IEEE and NFPA arc flash project
Arc flash accidents are disproportionately fatal
Each year, 2000 workers are admitted to burn centers for extended injury treatment caused by arc flash. Arc flash is an electric current that is passed through the air when insulation or isolation between electrified conductors is not sufficient to withstand the applied voltage. The flash is immediate, but the results can cause severe injury.
IEEE and NFPA both recognize that the significant threat posed by arc flash hazards and have joined forces on an initiative to fund and support research and testing to increase the industry and public awareness of arc flash.
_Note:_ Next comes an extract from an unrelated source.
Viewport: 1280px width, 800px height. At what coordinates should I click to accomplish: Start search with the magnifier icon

The research produced through our collaboration will help improve electrical safety standards, predict the hazards associated with arching faults and accompanying arc blasts, and provide practical safeguards for employees in the workplace.
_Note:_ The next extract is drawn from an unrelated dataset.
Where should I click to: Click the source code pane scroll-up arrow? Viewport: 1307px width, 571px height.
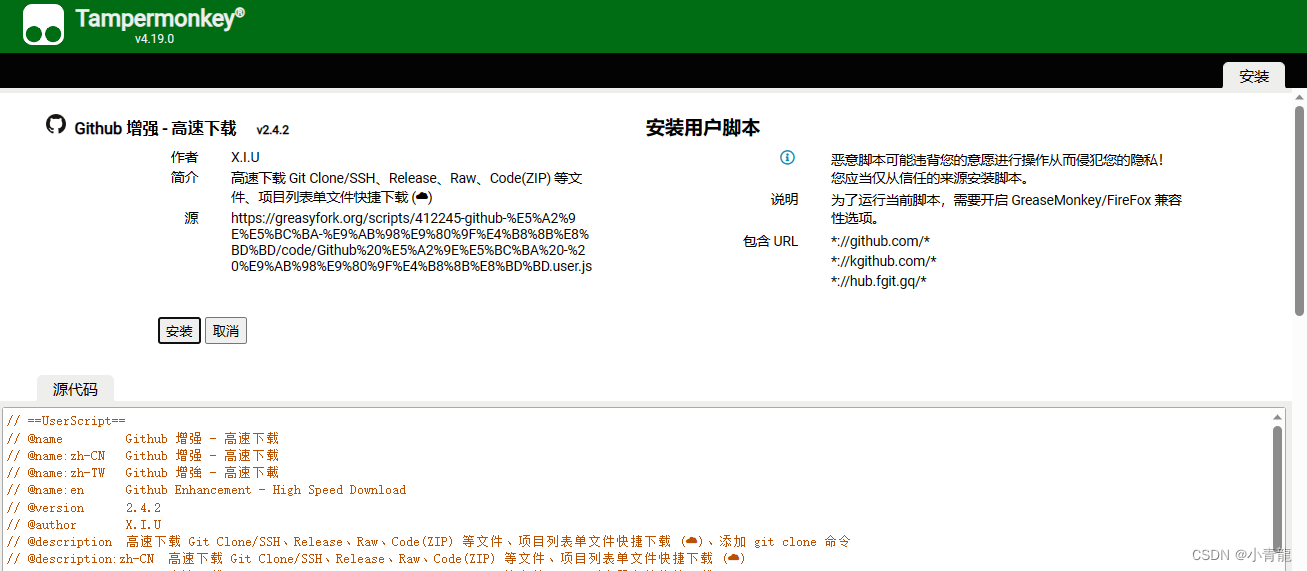coord(1277,416)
IEEE and NFPA are asking for your support to help fund arc flash research. The combined effort to identify, understand, and learn how to mitigate or protect employees in the workplace against the potential "electrical arc flash hazards" is estimated to cost $6-$7 million (US)."
Though electrical incidents represent a relatively small percentage of all work-related incidents; they are disproportionately fatal and, in the case of burns, they may result in extended hospitalization and rehabilitation. The most frequently identified consequences associated with an arcing fault injury are thermal burns, shrapnel injuries, and hearing and sight impairments. In addition, electrical arcs often cause workers to fall, resulting in disabling injuries or death. In such cases, the cause of injury or death may be recorded as a fall, and not electrical, further distorting the real hazard.
IEEE and NFPA have agreed to collaborate on an initiative to fund and support research and testing to increase the understanding of the arc flash phenomena. The results of this project will provide information that can improve electrical safety standards, predict the hazards associated with arcing faults and accompanying arc blasts, and provide practical safeguards for employees in the workplace. Indeed, the IEEE/NFPA Arc Flash Collaborative Research Project is all about protecting people.